A couple weeks back we reported that Facebook was in the cross-hairs of regulators and litigants around the world as a result of their latest breach. Well this week some of that unwanted attention was turned from Facebook to rival Google.
Google+ Attains “Me Too” Status with Breach
Google+ was a failed Facebook “me too” attempt from Google that never worked well, never threatened Facebook for market share and finally through its own security flaws finally reached parity or perhaps even bested Facebook at some level.
Should Have Shut it Down a Long Time Ago
The flaw, first brought to the public’s attention in an article on WSJ.com last week would have never happened had Google parent company Alphabet, Inc. performed some product line pruning years ago.

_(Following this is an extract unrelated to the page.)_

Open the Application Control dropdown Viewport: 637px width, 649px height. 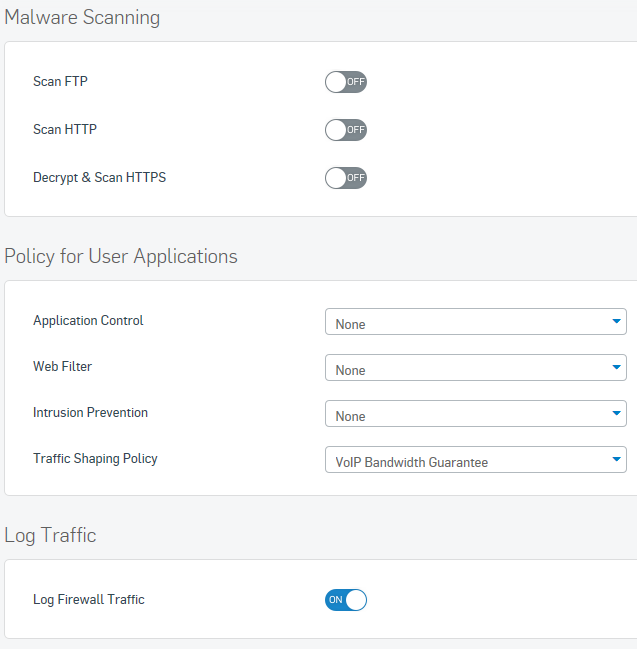click(x=476, y=322)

It’s been clear for years to even the most casual observer that Google+ was a flop and would never gain widespread acceptance or use.
Instead, Google found itself with a 500,000 user vulnerability from 2015 until discovered earlier this year and decided to try to cover it up “in part because of fears that doing so would draw regulatory scrutiny and cause reputational damage.” To their credit, Google fixed the breach immediately upon finding it, they just hoped no one would ever learn about its prior existence.

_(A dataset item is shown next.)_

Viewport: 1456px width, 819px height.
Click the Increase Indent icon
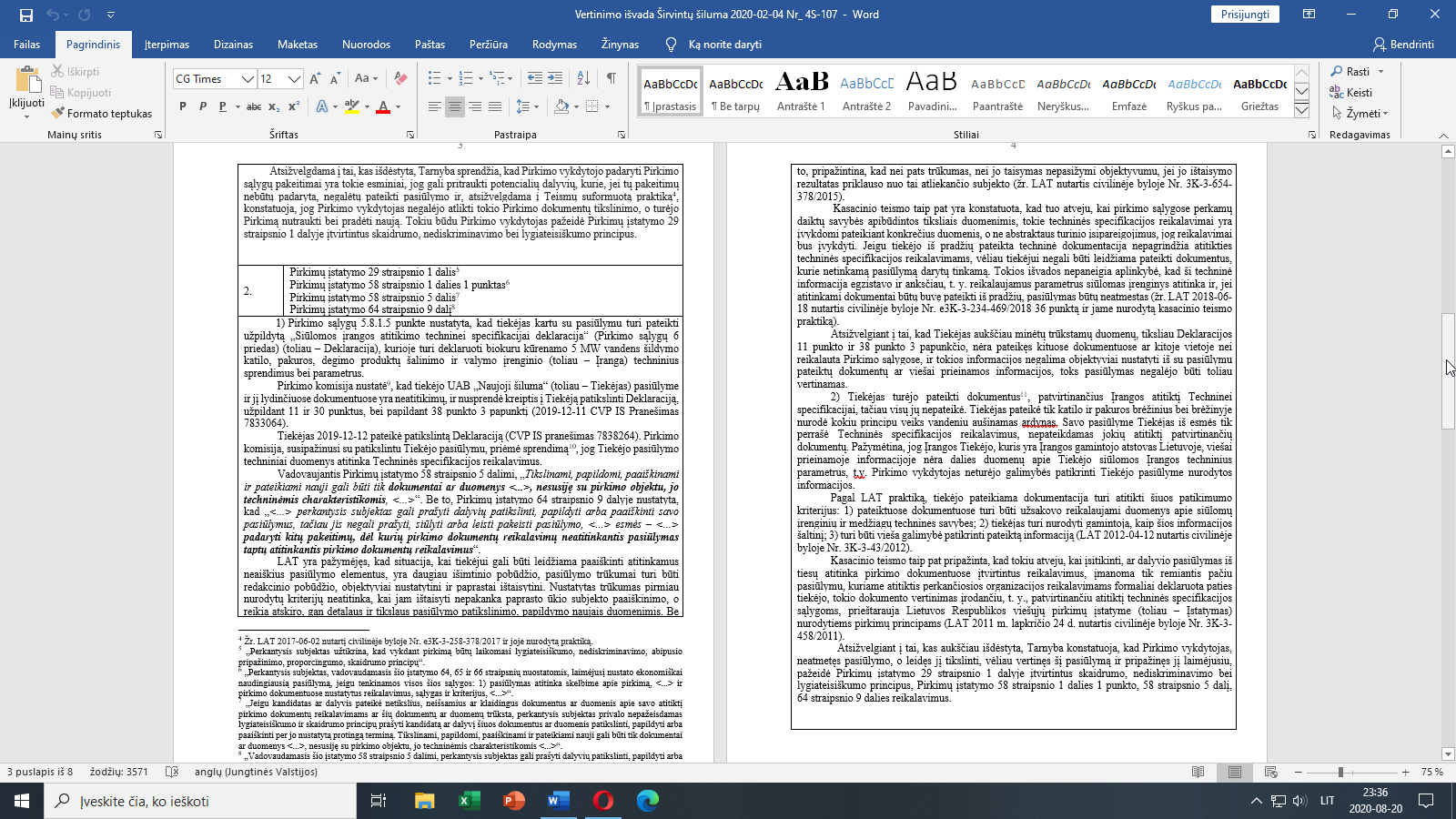pyautogui.click(x=555, y=79)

A Google internal review team discovered the API vulnerability which impacted approximately 500,000 accounts. The flaw allowed the API to grant access to information on a user’s profile which hadn’t been marked as public. Google sources state that access was granted to information such as name, occupation and age. Phone numbers and other more personal information stored on your Google account remained safe. We can only hope that this is true since all of your Google related properties from Gmail, to contacts to AdWords and YouTube are all linked together.
The flaw, by today’s standards seems rather benign and spun correctly; Google might have come away smelling like the proverbial rose. Instead by covering it up they are drawing some serious heat from Congress.
- Senators John Thune, Roger Wicker, and Jerry Moran, want answers. The trio sent a letterto Google CEO Sundar Pichai requesting information about the nature of the company’s response to the discovery of the glitch.
- Senator Chuck Grassley (R-Iowa) wrote directly to Google CEO Sundar Pichaion Friday. Grassley pressed on why Google had declined to participate in earlier Congressional hearings in April that focused on Facebook.
Social networks such as Google+ and Facebook pose a tremendous threat to the privacy of individuals and corporations who choose to use them. The use of a single Google login to access multiple properties means that the breach of a singular system, in fact, represents the breach of potentially hundreds. Extreme caution with social media has always been advised and this latest breach drives that home. While convenient, using shared credentials for access should be avoided as a security best practice.